Do not compute a pointer difference by converting to integer and performing integer arithmetic, because although the behavior of that is defined ( /- signed integer overflow), the meaning of the result is not.

Is there any type designed to specifically match pointer type size on every machine? Or do I have to check it myself with macros?

Yes. In stdint.h there are definitions of uintptr_t and intptr_t, which can support round-trip pointer to integer to pointer conversions without data loss.
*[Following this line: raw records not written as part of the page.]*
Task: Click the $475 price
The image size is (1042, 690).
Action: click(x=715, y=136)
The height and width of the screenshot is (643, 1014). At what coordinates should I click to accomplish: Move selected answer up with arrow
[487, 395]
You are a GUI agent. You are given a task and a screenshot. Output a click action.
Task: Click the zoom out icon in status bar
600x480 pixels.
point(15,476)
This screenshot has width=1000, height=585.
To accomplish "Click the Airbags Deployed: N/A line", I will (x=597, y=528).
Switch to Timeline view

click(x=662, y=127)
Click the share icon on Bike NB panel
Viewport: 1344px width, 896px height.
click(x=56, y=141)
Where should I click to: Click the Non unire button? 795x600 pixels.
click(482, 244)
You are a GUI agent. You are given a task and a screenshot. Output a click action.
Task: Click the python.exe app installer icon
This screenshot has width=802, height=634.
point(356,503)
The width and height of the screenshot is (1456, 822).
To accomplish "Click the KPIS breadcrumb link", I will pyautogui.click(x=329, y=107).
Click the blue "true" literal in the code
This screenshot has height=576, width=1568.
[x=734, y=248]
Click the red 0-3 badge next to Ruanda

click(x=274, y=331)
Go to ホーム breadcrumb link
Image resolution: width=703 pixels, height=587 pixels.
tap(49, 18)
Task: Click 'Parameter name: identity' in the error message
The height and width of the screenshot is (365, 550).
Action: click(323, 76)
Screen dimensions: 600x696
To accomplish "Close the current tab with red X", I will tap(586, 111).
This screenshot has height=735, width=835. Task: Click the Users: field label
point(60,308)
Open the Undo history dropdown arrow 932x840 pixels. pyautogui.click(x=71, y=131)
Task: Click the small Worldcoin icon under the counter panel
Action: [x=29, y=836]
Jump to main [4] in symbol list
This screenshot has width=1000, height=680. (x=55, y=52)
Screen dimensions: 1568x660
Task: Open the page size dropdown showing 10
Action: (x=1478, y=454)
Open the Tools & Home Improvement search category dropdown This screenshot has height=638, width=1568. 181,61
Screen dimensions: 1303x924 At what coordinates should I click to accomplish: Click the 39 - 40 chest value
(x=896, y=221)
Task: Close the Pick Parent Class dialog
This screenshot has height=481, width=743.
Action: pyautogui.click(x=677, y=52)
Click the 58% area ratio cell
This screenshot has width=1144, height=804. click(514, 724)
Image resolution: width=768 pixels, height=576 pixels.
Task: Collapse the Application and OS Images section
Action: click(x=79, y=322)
But C does not define the meaning of the value resulting from converting a pointer to an integer, so these are best used as opaque types.

CodePudding user response:

To store pointers as integers you can use intptr_t and uintptr_t declared in the header <stdint.h>.

From the C Standard (7.20.1.4 Integer types capable of holding object pointers)

1 The following type designates a signed integer type with the property that any valid pointer to void can be converted to this type, then converted back to pointer to void, and the result will compare equal to the original pointer:

intptr_t

The following type designates an unsigned integer type with the property that any valid pointer to void can be converted to this type, then converted back to pointer to void, and the result will compare equal to the original pointer:

uintptr_t

These types are optional.

To store difference between two pointers you can use ptrdiff_t declared in the header <stddef.h>.

Pay attention to that you may calculate difference between two pointers if they both point to elements of the same array or one past the last element. Otherwise you will get undefined behavior.